Sesat dan Menyesatkan

Kosa kata “sesat” dan “menyesatkan” kian ramai disuarakan oleh sejumlah aparatur agama di negeri ini, terutama untuk mencap kelompok dalam umat yang berbeda pandangan dengan mainstream. Tidak kurang dari beberapa ulama di MUI Pusat menyatakan bahwa kelompok A, B, C, dan lain-lain bukan sekedar sesat, tapi bahkan menyesatkan. Tersebutlah ormas-ormas keagamaan seperti Ahmadiyah dan beberapa lagi yang diputuskan berdasarkan fatwa MUI sebagai lembaga yang menyebarkan aliran sesat dan menyesatkan. Dien Syamsuddin, ketua umum PP Muhammadiyah dan wakil ketua MUI Pusat, menganjurkan agar kelompok Ahmadiyah membuat agama baru saja jika masih ngotot dengan keyakinannya bahwa Mirza Ghulam Ahmad adalah seorang nabi. Beberapa kiai terus mendorong agar MUI dan PBNU segera mengambil sikap tegas terhadap Jaringan Islam Liberal (JIL) hanya karena institusi itu mengembangkan tafsir keagamaan yang kritis-liberal-progresif, menentang oligarki dan otoritarianisme penafsiran dalam agama.

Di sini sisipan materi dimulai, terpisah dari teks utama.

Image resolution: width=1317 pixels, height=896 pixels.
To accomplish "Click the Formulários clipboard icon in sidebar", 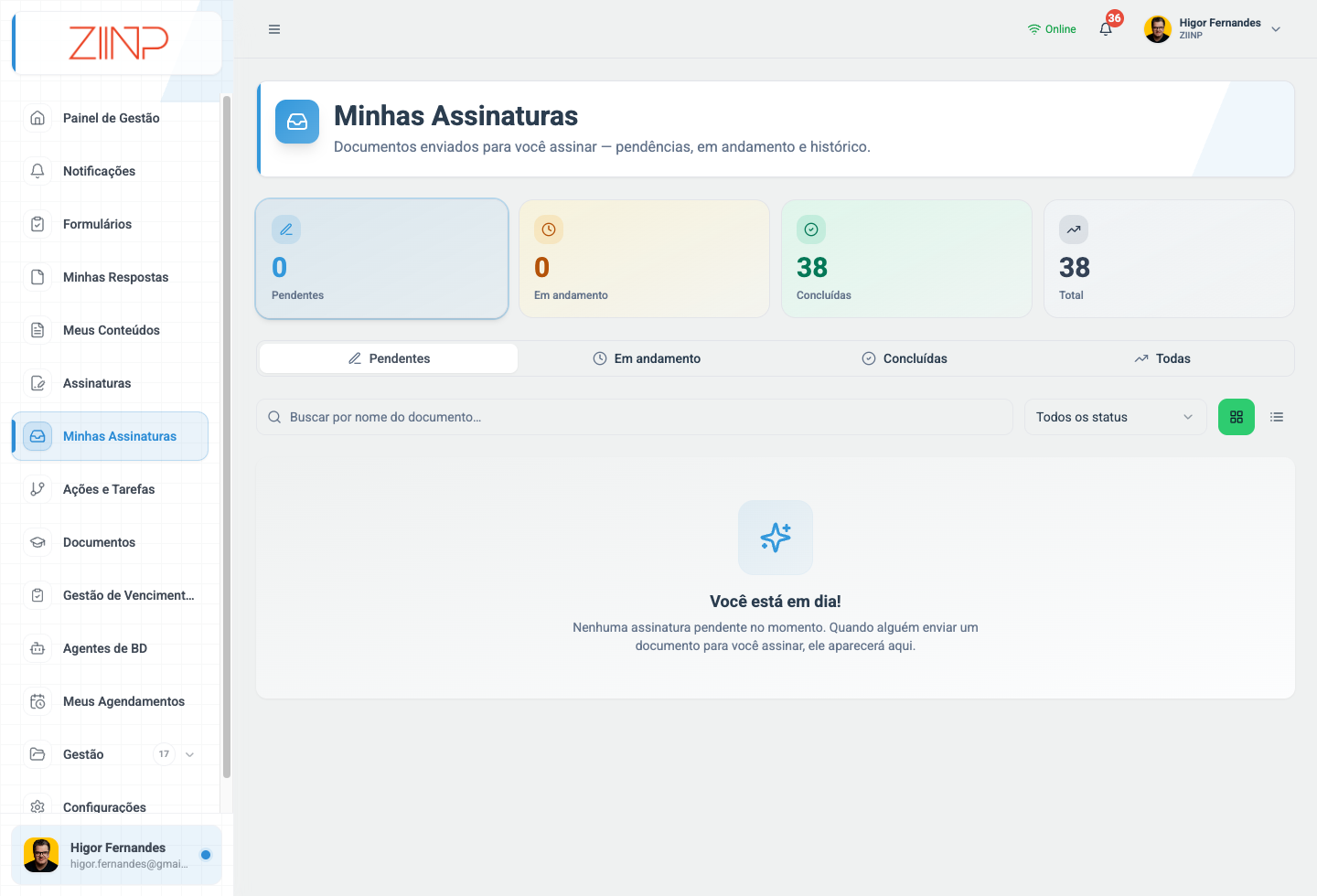I will coord(37,224).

Pertanyaannya, siapa sih yang sebenarnya punya otoritas atau kewenangan untuk menyatakan bahwa sebuah pandangan disebut sesat dan menyesatkan. Apakah MUI, NU, Muhammadiyah, atau justru Allah SWT. Di sinilah saya hendak menegaskan sebuah pendirian bahwa yang memiliki otoritas untuk itu tidak lain adalah Allah sendiri. Allah lah yang akan memutuskan di akhirat kelak tentang ajaran-ajaran yang dianggap menyimpang atau tidak. Allah SWT berfirman di dalam Alquran, inna rabbaka huwa yafshilu baynahum yawmal qiyamah fi ma kanu fihi yakhtalifun (sesungguhnya Tuhanmu yang akan mengambil kata putus atas perselisihan yang berlangsung di antara mereka, kelak pada hari kiamat). Di tempat yang lain, Allah SWT berfirman, inna rabbaka huwa a’lamu biman dlalla ‘an sabilihi wa huwa a’lamu biman ihtadza (sesungguhnya Tuhanmu adalah yang paling tahu perihal seseorang yang tersesat dari jalanya dan yang mendapatkan petunjuk).

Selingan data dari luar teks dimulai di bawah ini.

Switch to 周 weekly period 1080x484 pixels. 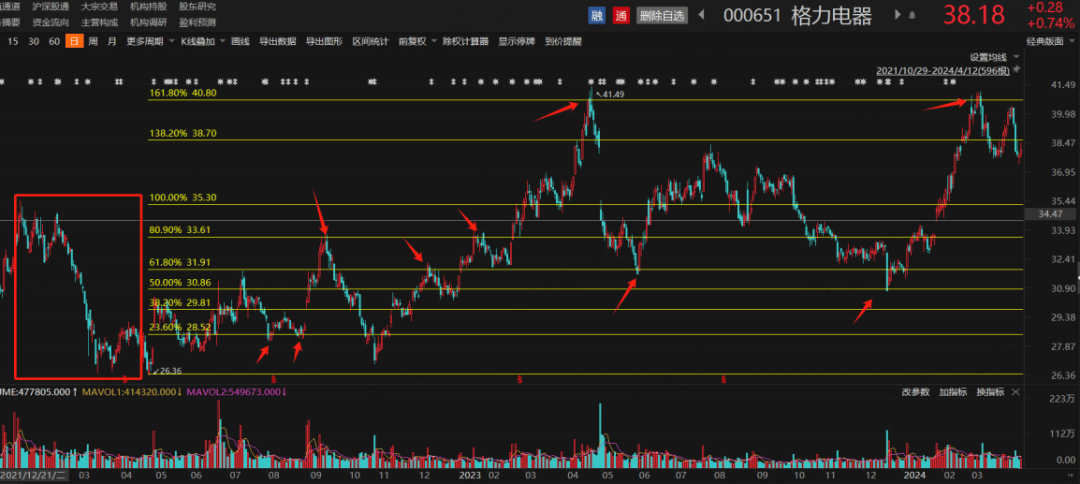[93, 41]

Dengan ayat-ayat tadi, cukup jelas bahwa tidak ada seseorang atau lembaga manapun yang bisa mengambil kedudukan Tuhan sebagai hakim atas pelbagai jenis pandangan atau tafsir yang muncul di tengah umat Islam. Itu adalah hak prerogatif Allah yang tidak bisa dirampas oleh para fungsionaris agama yang tersebar di pelbagai lembaga atau ormas keagamaan manapun. Mungkin, Tuhan sengaja tidak menyerahkan peran kehakiman tersebut kepada manusia atau ulamanya karena terlampau rentan untuk disalahgunakan untuk tujuan-tujuan politis, ekonomis, dan lainnya. Sehingga, tugas untuk menjatuhkan hukum atas para penafsir agama yang menyimpang itu tetap berada dalam genggaman Allah, dan tidak pernah didelegasikan kepada para ulama.

Tambahan pula, Islam adalah salah satu agama yang tidak mengenal hirarki, termasuk menyangkut perkara pemaknaan ajaran Islam. Nabi Muhammad SAW pernah bersabda la rahbaniyyata fi al-Islam (tidak ada [hirarki] kependetaan di dalam Islam). Salah satu pengertian dari hadits ini adalah bahwa tafsir yang dikeluarkan oleh kelompok minoritas tak bisa dibatalkan oleh tafsir mayoritas. Tafsir mayoritas tidak berada dalam posisi yang lebih tinggi ketimbang minoritas. Dalam dunia penafsiran, keduanya adalah setara. Kaidah fikih yang amat populer mengatakan al-ijtihad la yunqadhu bi al-ijtihad (ijtihad tidak bisa dibatalkan dengan ijtihad yang lain). Sebuah tafsir adalah sah selama tidak memerintahkan seseorang untuk melakukan tindak kekerasan. Akhirnya, janganlah gampang menjatuhkan vonis sesat-menyesatkan kepada orang lain, karena itu adalah hak Allah dan bukan hak manusia.